Descendant of Abraham Lincoln (1904–1985)

Robert Todd Lincoln Beckwith (July 19, 1904 – December 24, 1985) was an American gentleman farmer and the great-grandson of Abraham Lincoln. In 1975, he became the last known undisputed legal descendant of Lincoln when his sister, Mary Lincoln Beckwith, died without children.

==Early life==
Robert Todd Lincoln Beckwith was born in Riverside, Illinois, to Jessie Harlan Lincoln and Warren Wallace Beckwith. Jessie's parents were Robert Todd Lincoln—eldest son of Abraham Lincoln—and Mary Eunice Harlan. Jessie eloped in 1897 with Warren Beckwith, a classmate and football star at Iowa Wesleyan College. Before their divorce in 1907, they had two children: Mary Lincoln Beckwith, who died in 1975, and Robert Todd Lincoln Beckwith.

Beckwith attended a private school in Washington, D.C., and New York Military Academy in Cornwall, New York, in addition to spending two years at his grandfather Robert Todd Lincoln's previous boarding school, Phillips Exeter Academy. He later received a law degree from what is now Georgetown University.

==Adulthood==
Beckwith enjoyed boating and sailing and generally avoided the media and publicity. On one occasion, a newspaper published pictures of him as a young man when he was arrested for speeding in Omaha, Nebraska.

Beckwith's mother died in 1948 and in later life, he gave his profession as "gentleman farmer of independent means", his inheritance having included a working farm in Middlesex County, Virginia.

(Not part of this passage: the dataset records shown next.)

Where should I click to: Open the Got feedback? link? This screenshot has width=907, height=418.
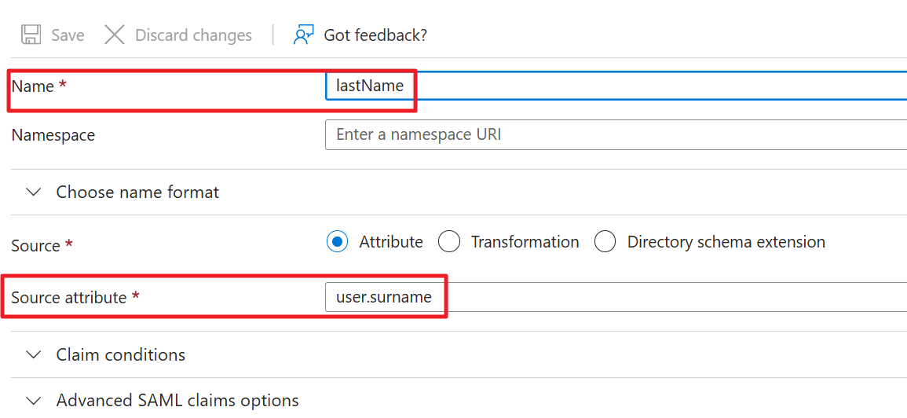[375, 35]
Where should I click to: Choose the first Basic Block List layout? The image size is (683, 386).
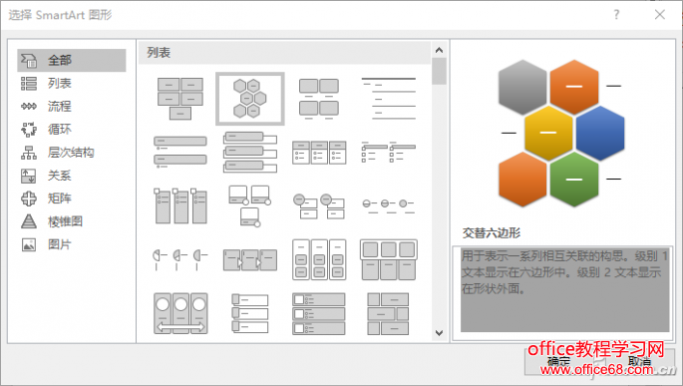point(180,99)
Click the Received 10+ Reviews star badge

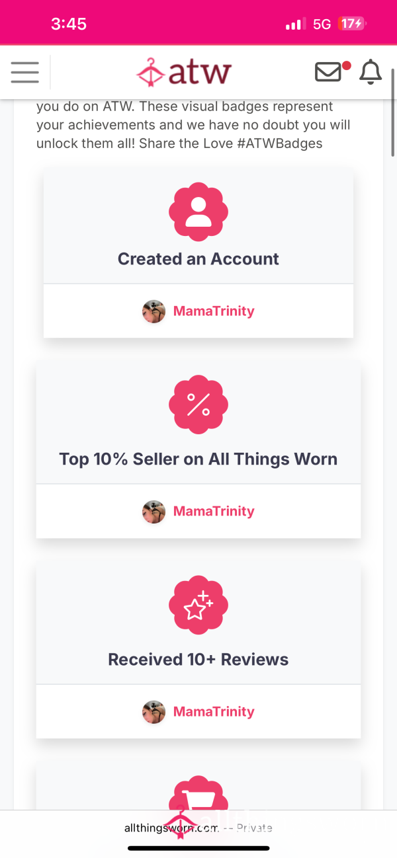(x=199, y=605)
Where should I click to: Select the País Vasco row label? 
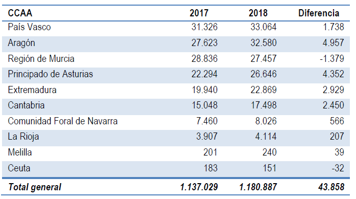point(29,27)
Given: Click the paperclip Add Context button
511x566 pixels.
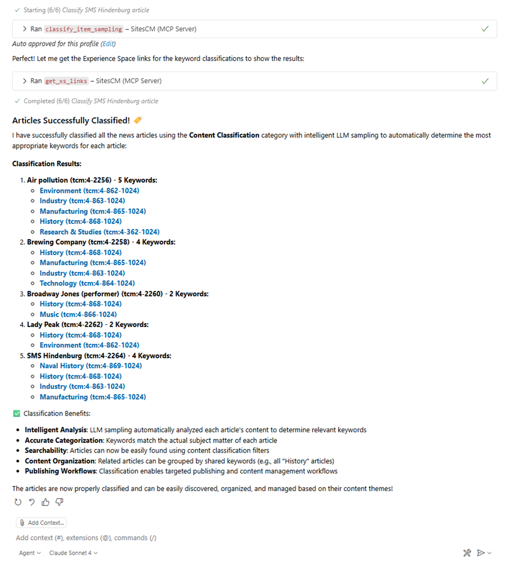Looking at the screenshot, I should [x=41, y=523].
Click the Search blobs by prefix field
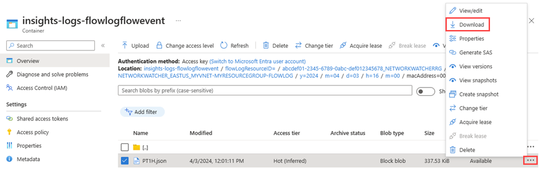 (265, 90)
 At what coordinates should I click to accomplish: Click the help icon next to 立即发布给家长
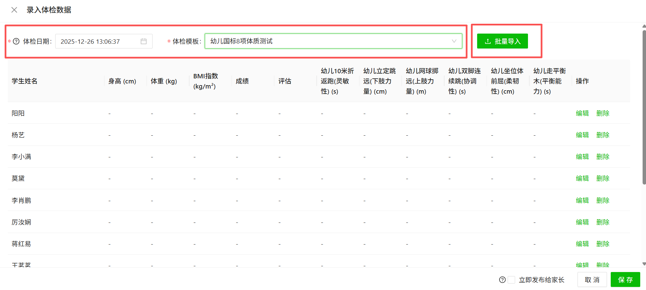[x=502, y=280]
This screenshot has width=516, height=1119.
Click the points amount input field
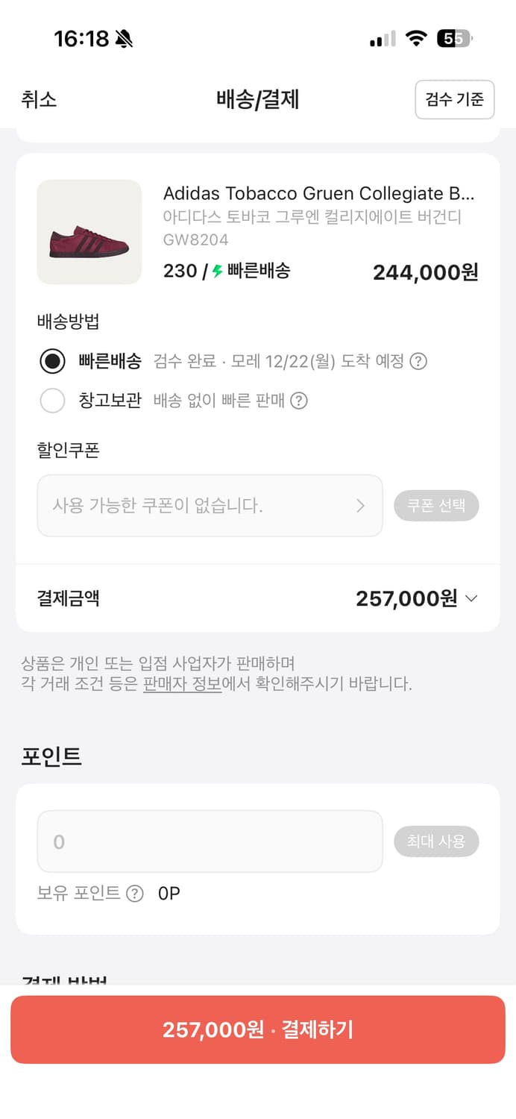(x=209, y=841)
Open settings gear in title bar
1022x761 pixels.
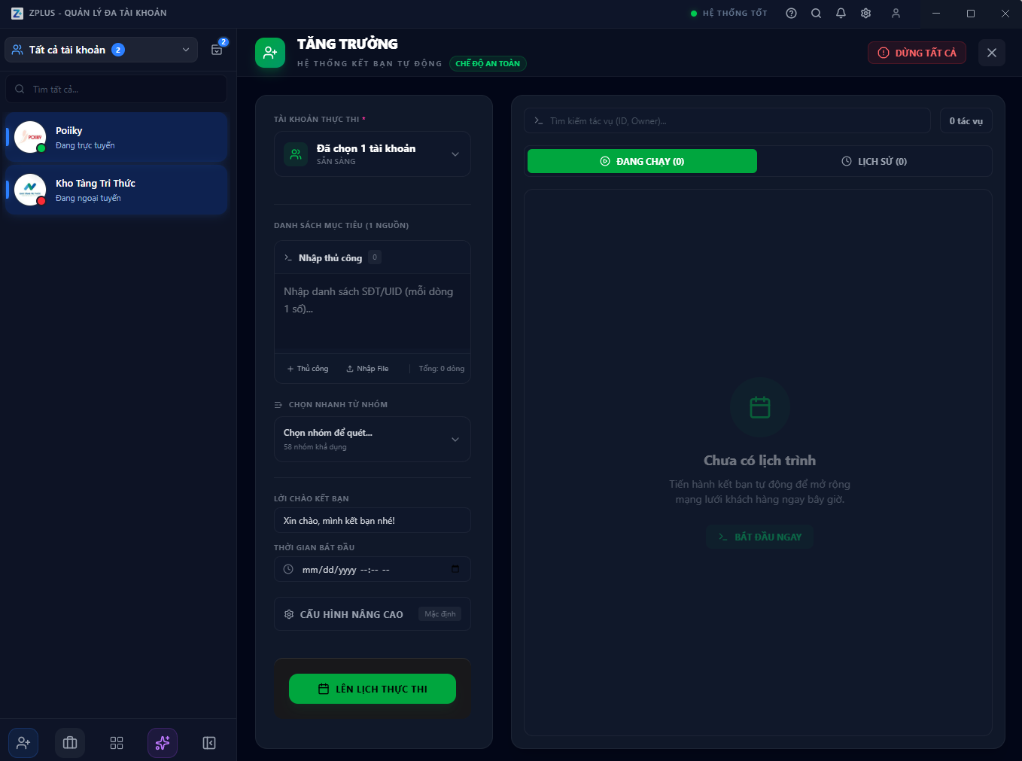[865, 14]
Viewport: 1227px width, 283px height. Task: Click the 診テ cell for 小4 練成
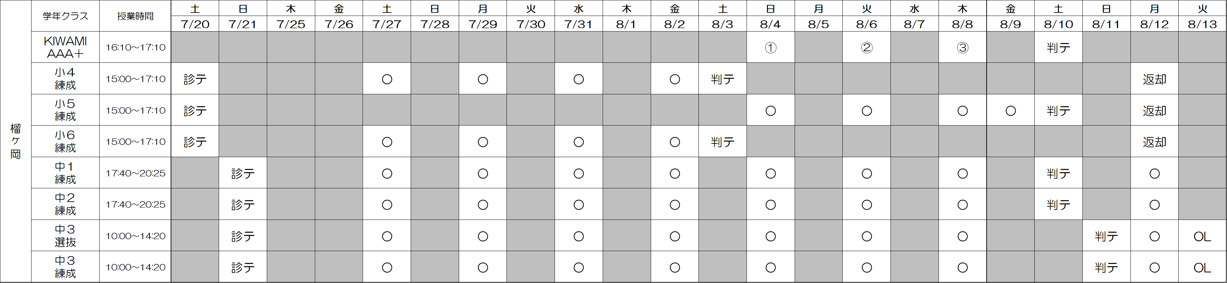point(195,79)
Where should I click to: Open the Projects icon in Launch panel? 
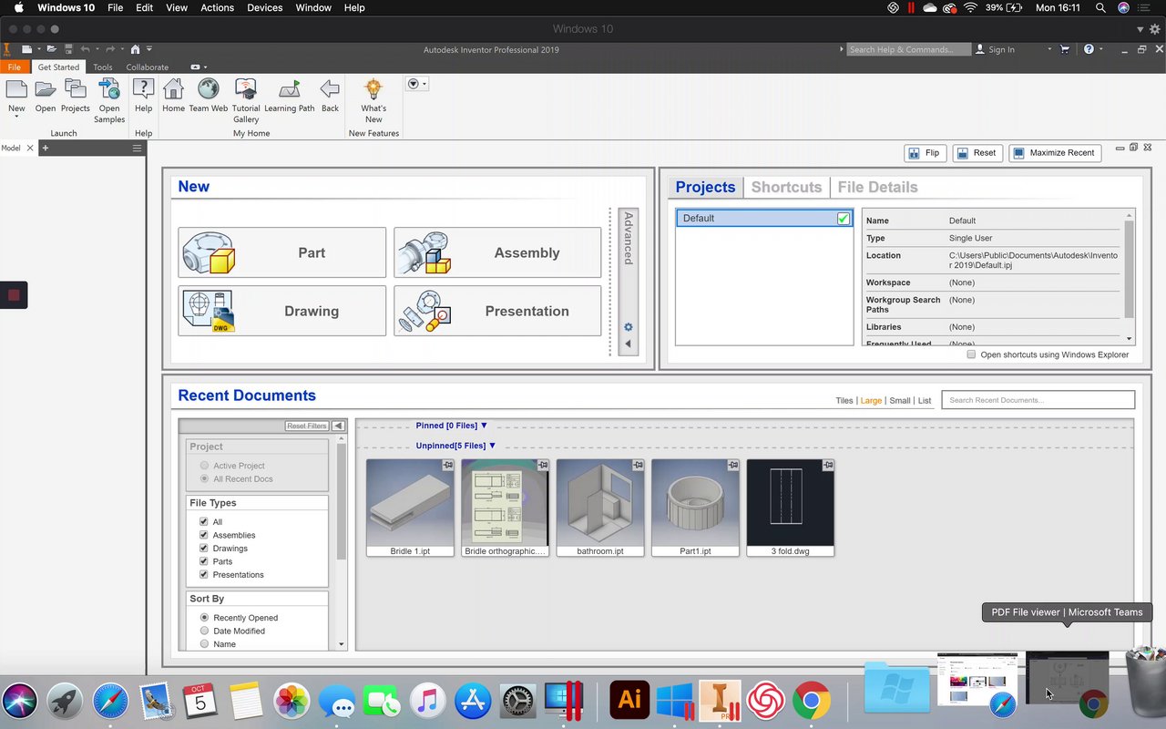click(x=76, y=90)
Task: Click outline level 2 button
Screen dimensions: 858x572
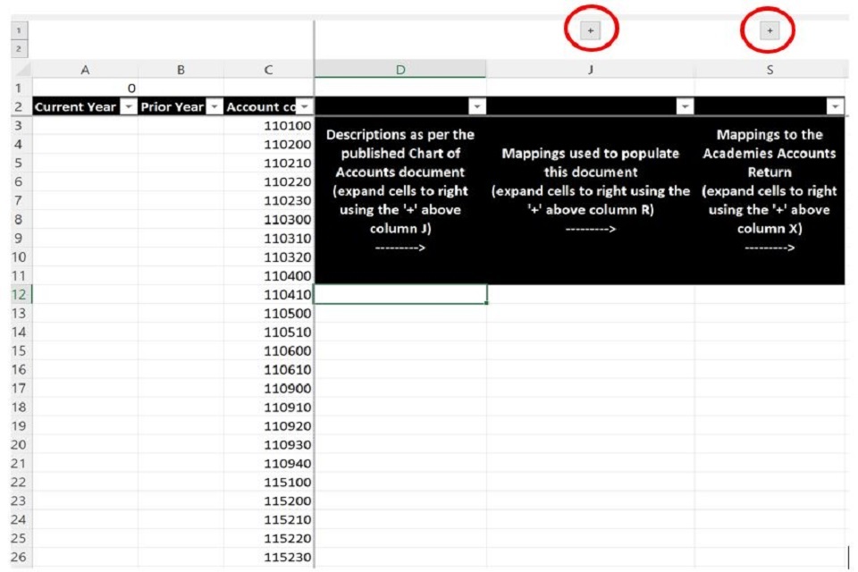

Beckwith was a representative for Illinois Day as part of the 1964 New York World's Fair. In June 1965, he received an honorary doctorate degree from his parents' school, Iowa Wesleyan College. Also in 1965, he was a guest of honor at Chicago's commemoration ceremony upon the 100th anniversary of Lincoln's funeral.

In 1967, Beckwith was quoted as saying he "was not especially interested" in his ancestors' life in the White House. He did however retain some Lincoln memorabilia, most of which he gave to the state of Illinois, and Lincoln's rifle which he later gave to the Smithsonian Institution.

==Marriages==
Beckwith married three times, first to Hazel Frances Holland (formerly Wilson; 1899–1966), in March 1927, second to Annemarie Hoffman (born c. 1940), in November 1967, and third to Margaret Elizabeth Hogan (formerly Fristoe; 1921–2009), in 1979. His marriage to Holland lasted nearly four decades, ending with her death in 1966. His marriage to Hoffman lasted almost nine years, ending in divorce in September 1976, and his marriage to Hogan ended with his own death, in 1985.

Beckwith never publicly acknowledged paternity for any child, making him the last confirmed descendant of Abraham Lincoln, the 16th president of the United States. However, he did have step-children through his marriages to Holland and Hogan. Hoffman alleged that her son, Timothy Lincoln Beckwith, born in 1968, during her marriage to Beckwith, was fathered by him, but her failure to present the child for paternity testing coupled with proof Beckwith had undergone a vasectomy some years prior to the child's birth led the Superior Court of the District of Columbia to declare that Beckwith was not the father. Despite the court's ruling, Timothy's claims to Beckwith's estate were never terminated, and after Beckwith's death in 1985, charitable organizations that had been named as beneficiaries in Beckwith's will offered Timothy, then 17 years old, a settlement of US$1,000,000 in exchange for giving up any claims to the estate. Since 1995, Timothy has worked as an assistant state's attorney in West Palm Beach, Florida, and has maintained a relatively low profile, though articles speculating about his paternity and possible relationship to Abraham Lincoln continue to be published.

==Death==
Beckwith spent his life between Vermont and the Washington, D.C. vicinity. He died on Christmas Eve, 1985, in Hartfield, Virginia, where he had lived in a nursing home.